[AUFGABENLISTE]:
**A)** Fassen Sie die OGH-Entscheidung in zwei Sätzen zusammen.
**B)** Geben Sie den Abschnitt der OGH-Entscheidung, der bei „Im Verfahren zum“ beginnt und bei „Abs 1) StPO.“ endet, erneut wieder und tauschen Sie dabei „Ratskammer“ gegen „Beschwerdekammer“ aus.

[TEXTAUSZUG]:
JudikaturOGH

11Os32/96-7(11Os33/96) – OGH Entscheidung

Entscheidung
26. März 1996

Kopf

Der Oberste Gerichtshof hat am 26.März 1996 durch den Hofrat des Obersten Gerichtshofes Prof.Dr.Hager als Vorsitzenden und durch die Hofräte des Obersten Gerichtshofes Dr.Schindler, Mag.Strieder, Dr.Mayrhofer und Dr.Schmucker als weitere Richter, in Gegenwart der Richteramtsanwärterin Mag.Sild als Schriftführerin, in der Strafsache gegen Dr.Robert L***** und andere wegen des Verbrechens des Mißbrauchs der Amtsgewalt nach § 302 Abs 1 StGB, in eventu des Verbrechens der Untreue unter Ausnützung einer Amtsstellung nach §§ 153 Abs 1 und Abs 2 zweiter Fall, 313 StGB, über die von der Generalprokuratur erhobene Nichtigkeitsbeschwerde zur Wahrung des Gesetzes gegen die Beschlüsse der Untersuchungsrichterin des Landesgerichtes für Strafsachen Wien vom 17.Februar 1995, GZ 22 b Vr 1353/88-283, sowie der Ratskammer des Landesgerichtes für Strafsachen Wien vom 8.März 1995, GZ 22 b Vr 1353/88-285, nach öffentlicher Verhandlung in Anwesenheit des Vertreters der Generalprokuratur, Generalanwalt Dr.Tiegs, und der Verteidiger Univ.-Doz. Dr.Brandstätter und Dr.Strommer, jedoch in Abwesenheit des ehemals Beschuldigten Dr.Robert L*****, zu Recht erkannt:

Spruch

Im Verfahren zum AZ 22 b Vr 1353/88 des Landesgerichtes für Strafsachen Wien verletzen

1.) der Beschluß der Untersuchungsrichterin des Landesgerichtes für Strafsachen Wien vom 17.Februar 1995 (ON 283), womit der Antrag der Staatsanwaltschaft Wien vom 9.Februar 1995 auf Einvernahme eines Zeugen zur Vorbe- reitung eines Wiederaufnahmeantrages nach § 352 StPO zurückgewiesen wurde;

2.) der Beschluß der Ratskammer des Landes- gerichtes für Strafsachen Wien vom 8.März 1995 (ON 285), womit der Beschwerde der Staatsanwaltschaft Wien gegen den oben genannten Beschluß nicht Folge gegeben wurde,

das Gesetz in der Bestimmung des § 352 Abs 2 (iVm § 88 Abs 1) StPO.

[BEREITGESTELLTE DATEN]:
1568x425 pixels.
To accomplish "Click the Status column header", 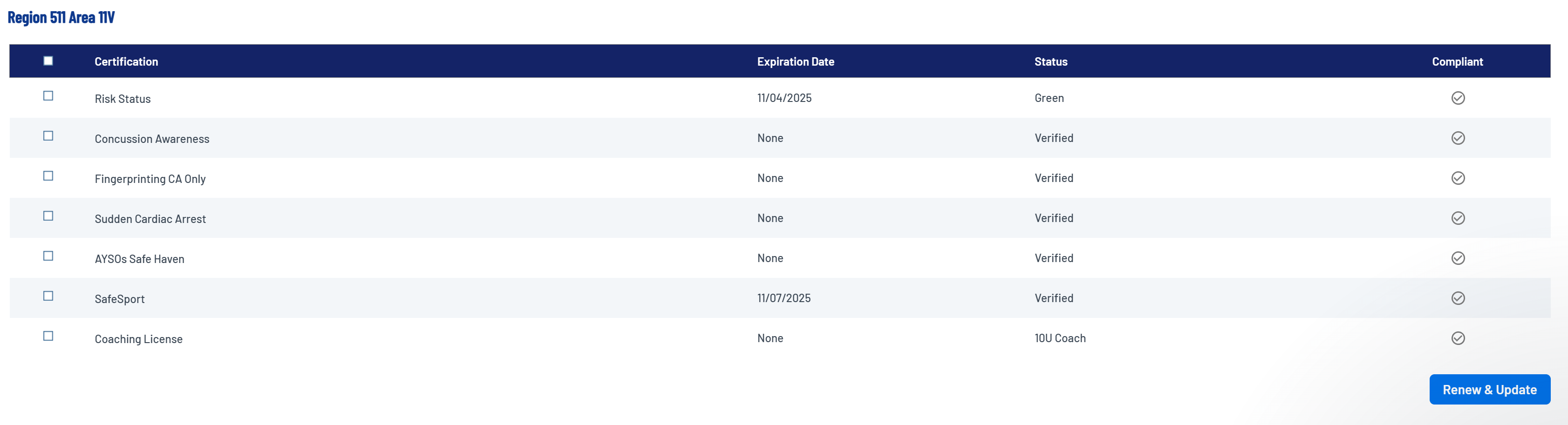I will pos(1050,61).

[LÖSUNGEN JE AUFGABE]:
**A)** Der Oberste Gerichtshof entschied am 26. März 1996 in der Strafsache gegen Dr. Robert L***** und andere über die Nichtigkeitsbeschwerde zur Wahrung des Gesetzes, welche die Generalprokuratur gegen zwei Beschlüsse des Landesgerichtes für Strafsachen Wien erhoben hatte. Er erkannte, dass sowohl der Beschluss der Untersuchungsrichterin vom 17. Februar 1995, mit dem der Antrag der Staatsanwaltschaft auf Einvernahme eines Zeugen zur Vorbereitung eines Wiederaufnahmeantrages zurückgewiesen wurde, als auch der Beschluss der Ratskammer vom 8. März 1995, der der Beschwerde dagegen nicht Folge gab, das Gesetz in § 352 Abs 2 (iVm § 88 Abs 1) StPO verletzen.

**B)**
Im Verfahren zum AZ 22 b Vr 1353/88 des Landesgerichtes für Strafsachen Wien verletzen

1.) der Beschluß der Untersuchungsrichterin des Landesgerichtes für Strafsachen Wien vom 17.Februar 1995 (ON 283), womit der Antrag der Staatsanwaltschaft Wien vom 9.Februar 1995 auf Einvernahme eines Zeugen zur Vorbe- reitung eines Wiederaufnahmeantrages nach § 352 StPO zurückgewiesen wurde;

2.) der Beschluß der Beschwerdekammer des Landes- gerichtes für Strafsachen Wien vom 8.März 1995 (ON 285), womit der Beschwerde der Staatsanwaltschaft Wien gegen den oben genannten Beschluß nicht Folge gegeben wurde,

das Gesetz in der Bestimmung des § 352 Abs 2 (iVm § 88 Abs 1) StPO.